**Testo citato:**
┌──

Telegiornaliste anno XIX N. 16 (732)
del 17 maggio 2023
Cristiana
Barone, com’è cambiata la mia vita
di
Giuseppe Bosso
Era autunno 2007 quando
la incontravamo per la prima volta, allora volto di punta di
una storica emittente partenopea. Da allora molte cose sono cambiate
nella vita di
Cristiana Barone, che siamo lieti di ritrovare.
Bentrovata, Cristiana, dopo sedici anni, com’è cambiata la tua vita
da allora?
«Mi sono allontanata dalla televisione per scelta, vedendo come il
digitale avesse modificato la struttura delle televisioni e
dell’editoria, ho preferito uscire da un circolo che mi sembrava vizioso,
nel quale il giornalista non era più una persona che vagliava le fonti
alla ricerca della verità. Sono diventata grafologo giudiziario, lavoro
in tribunale e all’università. Ma adesso dopo cinque anni di
‘disintossicazione’ ho deciso di tornare in video, a
Canale Otto e in alcune produzioni di
Canale 21, storiche emittenti napoletane che consentono a chi ha
fatto giornalismo in un’altra epoca di poter raccontare la verità vera,
senza alcuna deviazione o obbligo».
Sicuramente la novità più importante è stata la nascita di tua figlia
che, a poco a poco, si avvicina alla maggiore età: quali sono i tuoi
pensieri?
«Mia figlia non guarda proprio al lavoro che faccio, davanti a sé ha due
strade: diventare avvocato seguendo le orme del padre e il tennis, con
ogni probabilità seguirà questi percorsi».
Allora volto di punta di
Telecapri, oggi su Canale Otto la trasmissione Punto Centrale.
Con quali prospettive?
«Possiamo dire che sono tornata alle origini, non ho nessun vincolo e
questo mi consente di sentirmi libera. Ho chiesto di partecipare a
questa trasmissione perché credo che abbia tutte le caratteristiche per
essere molto seguita, come lo è già. Mi metto in gioco con loro perché
lo sia ancora di più».

└──

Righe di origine
┌──

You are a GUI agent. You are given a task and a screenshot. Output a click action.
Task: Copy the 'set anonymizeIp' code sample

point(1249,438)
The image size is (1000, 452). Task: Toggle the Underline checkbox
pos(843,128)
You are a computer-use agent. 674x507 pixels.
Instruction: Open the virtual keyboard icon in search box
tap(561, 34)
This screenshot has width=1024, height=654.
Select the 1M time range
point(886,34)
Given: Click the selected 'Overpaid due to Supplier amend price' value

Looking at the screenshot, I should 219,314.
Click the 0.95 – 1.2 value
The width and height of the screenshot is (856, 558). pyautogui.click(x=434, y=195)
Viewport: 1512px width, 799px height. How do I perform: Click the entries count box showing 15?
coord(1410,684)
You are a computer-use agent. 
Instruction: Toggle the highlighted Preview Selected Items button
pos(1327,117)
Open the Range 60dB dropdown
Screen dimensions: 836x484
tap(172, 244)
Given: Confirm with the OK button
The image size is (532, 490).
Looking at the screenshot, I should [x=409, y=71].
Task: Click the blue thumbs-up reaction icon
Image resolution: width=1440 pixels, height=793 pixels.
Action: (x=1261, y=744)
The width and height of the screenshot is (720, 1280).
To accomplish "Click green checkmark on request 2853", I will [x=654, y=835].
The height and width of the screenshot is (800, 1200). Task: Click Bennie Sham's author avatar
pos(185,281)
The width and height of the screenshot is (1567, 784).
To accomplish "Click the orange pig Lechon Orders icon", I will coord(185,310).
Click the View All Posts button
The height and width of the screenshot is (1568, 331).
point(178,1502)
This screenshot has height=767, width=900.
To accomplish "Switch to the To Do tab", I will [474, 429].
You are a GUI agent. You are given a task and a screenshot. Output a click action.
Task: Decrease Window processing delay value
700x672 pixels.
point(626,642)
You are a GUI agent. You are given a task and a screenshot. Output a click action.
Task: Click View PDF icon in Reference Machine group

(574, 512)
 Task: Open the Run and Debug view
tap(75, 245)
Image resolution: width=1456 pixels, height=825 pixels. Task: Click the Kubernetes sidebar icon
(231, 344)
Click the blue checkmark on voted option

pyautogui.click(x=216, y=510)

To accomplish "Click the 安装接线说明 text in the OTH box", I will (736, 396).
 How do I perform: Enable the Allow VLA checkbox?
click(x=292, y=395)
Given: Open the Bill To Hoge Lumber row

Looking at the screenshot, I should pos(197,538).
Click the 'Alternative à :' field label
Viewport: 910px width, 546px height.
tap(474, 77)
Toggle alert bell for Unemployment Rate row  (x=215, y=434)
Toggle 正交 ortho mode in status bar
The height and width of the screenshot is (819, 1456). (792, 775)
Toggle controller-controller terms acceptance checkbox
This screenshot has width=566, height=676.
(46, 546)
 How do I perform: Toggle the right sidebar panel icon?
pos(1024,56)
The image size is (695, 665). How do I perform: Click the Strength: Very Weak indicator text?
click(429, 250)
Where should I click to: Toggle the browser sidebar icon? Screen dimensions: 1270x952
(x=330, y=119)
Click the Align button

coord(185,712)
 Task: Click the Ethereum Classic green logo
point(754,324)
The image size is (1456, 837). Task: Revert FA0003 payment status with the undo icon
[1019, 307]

└──

**Attività proposte:**
a) Nell'intervista a Cristiana Barone, riscrivi in forma di elenco la risposta che comincia con «Mi sono allontanata dalla televisione per scelta». Mantieni i fatti principali.
b) Prosegui l'intervista a Cristiana Barone a partire dall'ultima risposta riportata.

**Risposte:**
a)
- Ha lasciato la televisione per scelta, dopo aver visto come il digitale aveva modificato la struttura delle televisioni e dell'editoria.
- Quell'ambiente le sembrava un circolo vizioso, in cui il giornalista non vagliava più le fonti alla ricerca della verità.
- È diventata grafologo giudiziario e lavora in tribunale e all'università.
- Dopo cinque anni di "disintossicazione" ha deciso di tornare in video. Lavora a Canale Otto e in alcune produzioni di Canale 21, storiche emittenti napoletane che permettono di raccontare la verità senza deviazioni né obblighi.

b)
Buona parte del tuo percorso professionale di oggi è dedicato alla
formazione dei giovani. Vale la pena scommettere sulle nuove
generazioni?
«Sempre. Sulle nuove generazioni in qualsiasi settore e attività
professionale o tecnica bisogna credere nei giovani, e io credo nelle
loro potenzialità, ma devono avere qualcuno che li accompagni. E molti
di loro posso dire di averli visti crescere e ancora sono con me».
Lo scudetto appena vinto dal Napoli rappresenta un segno di riscatto
della città o resterà circoscritto all’ambito sportivo?
«No, è il rilancio della città. La presenza di tanti turisti per vivere
questo momento magico nella città più bella del mondo, pur con tutte le
sue difficoltà, lo dimostra. Siamo un popolo anarchico che stabilisce e
decide anche le sorti degli altri. Napoli ha saputo migliorarsi in molti
aspetti dal tempo in cui ero continuamente in strada».
Allora, nella nostra prima chiacchierata, mi avevi parlato delle tre
‘esse’ del giornalismo: sesso, sangue e soldi. Possiamo dire che oggi se
n’è aggiunta una quarta, ‘social’?
«E anche una quinta direi, sport. Nel senso che i social sono il male
del secolo, non si vive più la vita vera ma quella mediata da uno
schermo, e lo noto con mia figlia che non riesce a guardarsi intorno e
godersi il piacere di un momento perché ha la testa costantemente fissa
sul monitor. Anche i rapporti interpersonali sono cambiati, non
riusciamo nemmeno a mandarci a quel paese senza il veicolo di un
social».
Secondo te i media danno troppa enfasi ai casi di cronaca nera e in
particolare di violenza?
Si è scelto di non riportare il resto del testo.